How to complete this task — The answer must consist solely of the lines from the line with "Select the Shipped status step" to the final line of the data below, reproduced exactly, pictures omitted.

────────

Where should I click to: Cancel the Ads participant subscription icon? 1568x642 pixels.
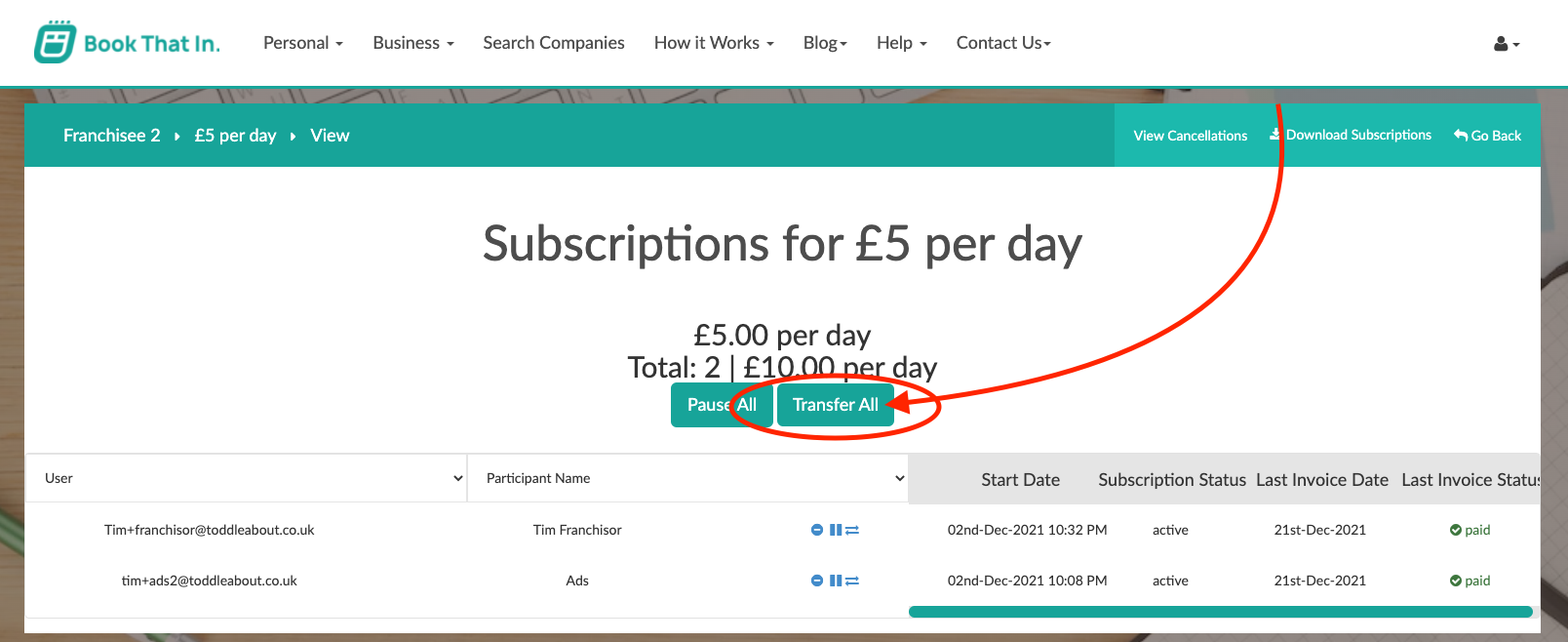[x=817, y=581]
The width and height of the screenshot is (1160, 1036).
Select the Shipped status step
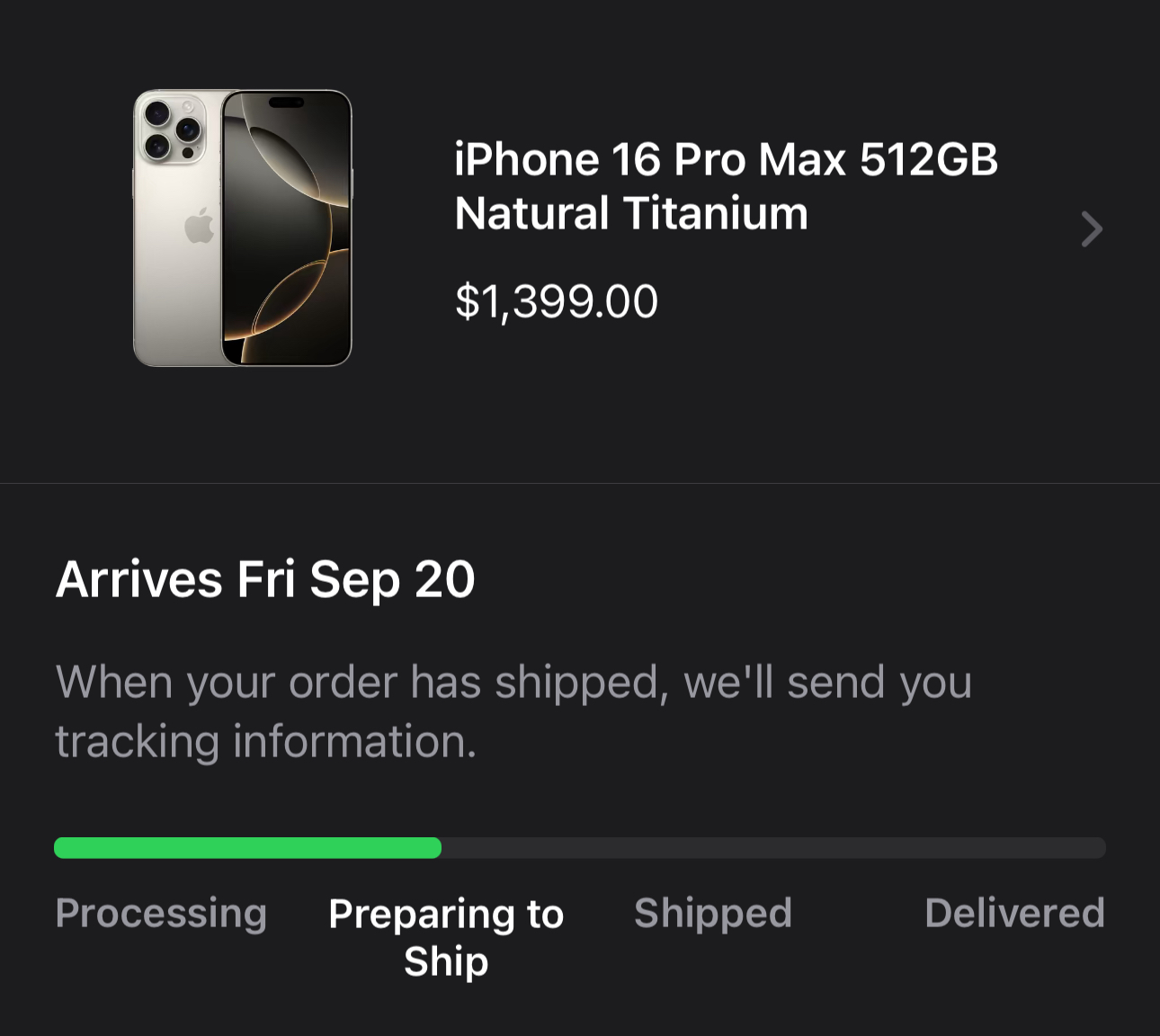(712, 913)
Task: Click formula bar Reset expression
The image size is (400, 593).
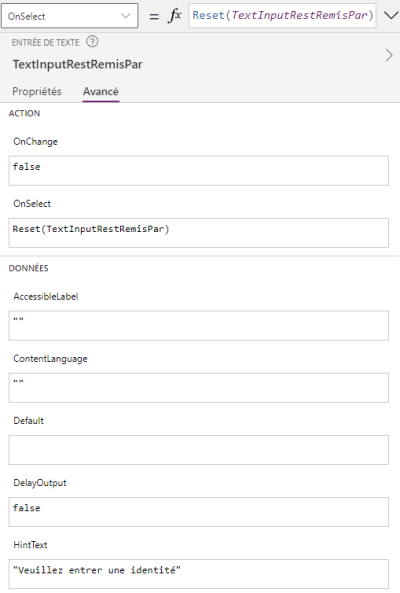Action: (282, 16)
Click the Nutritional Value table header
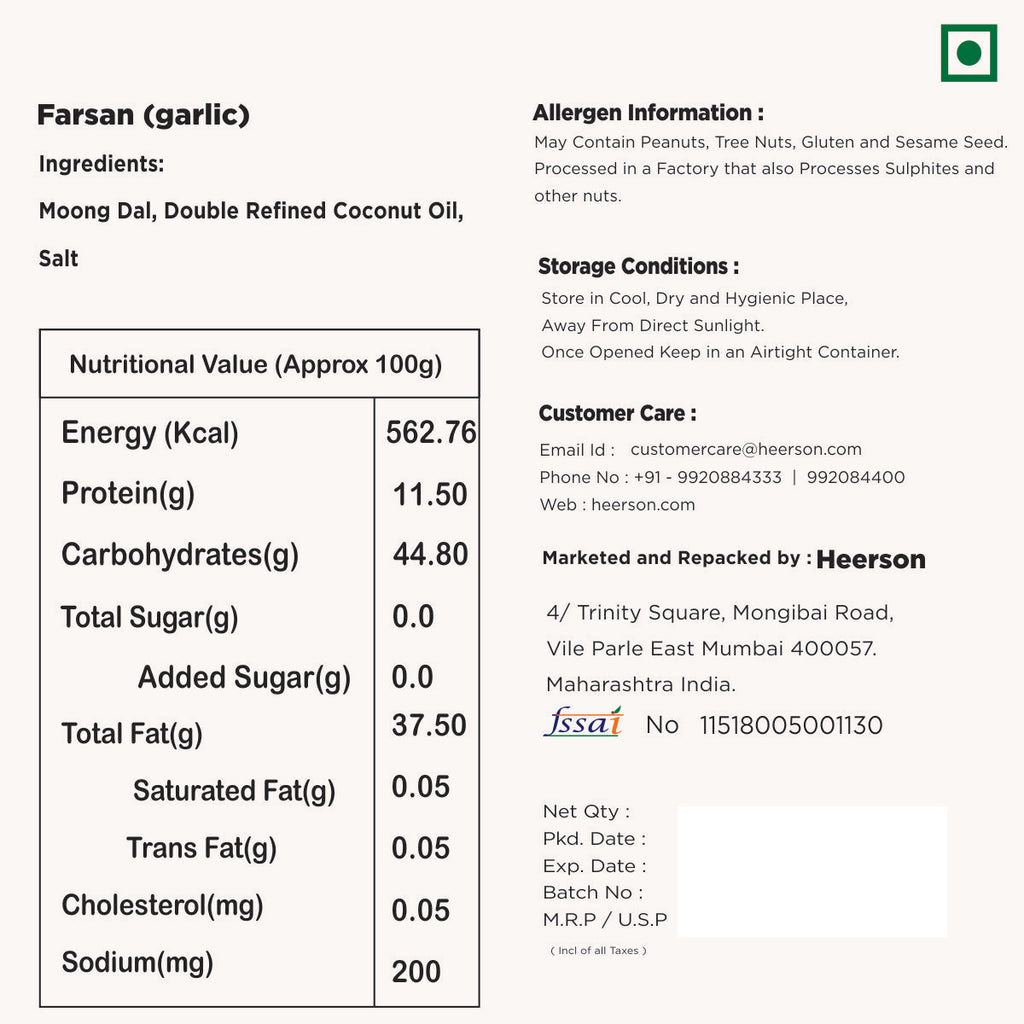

────────

Reply —
Select the Shipped status step
(712, 913)
Task: Click formula bar Reset expression
The image size is (400, 593).
Action: (282, 16)
Click the Nutritional Value table header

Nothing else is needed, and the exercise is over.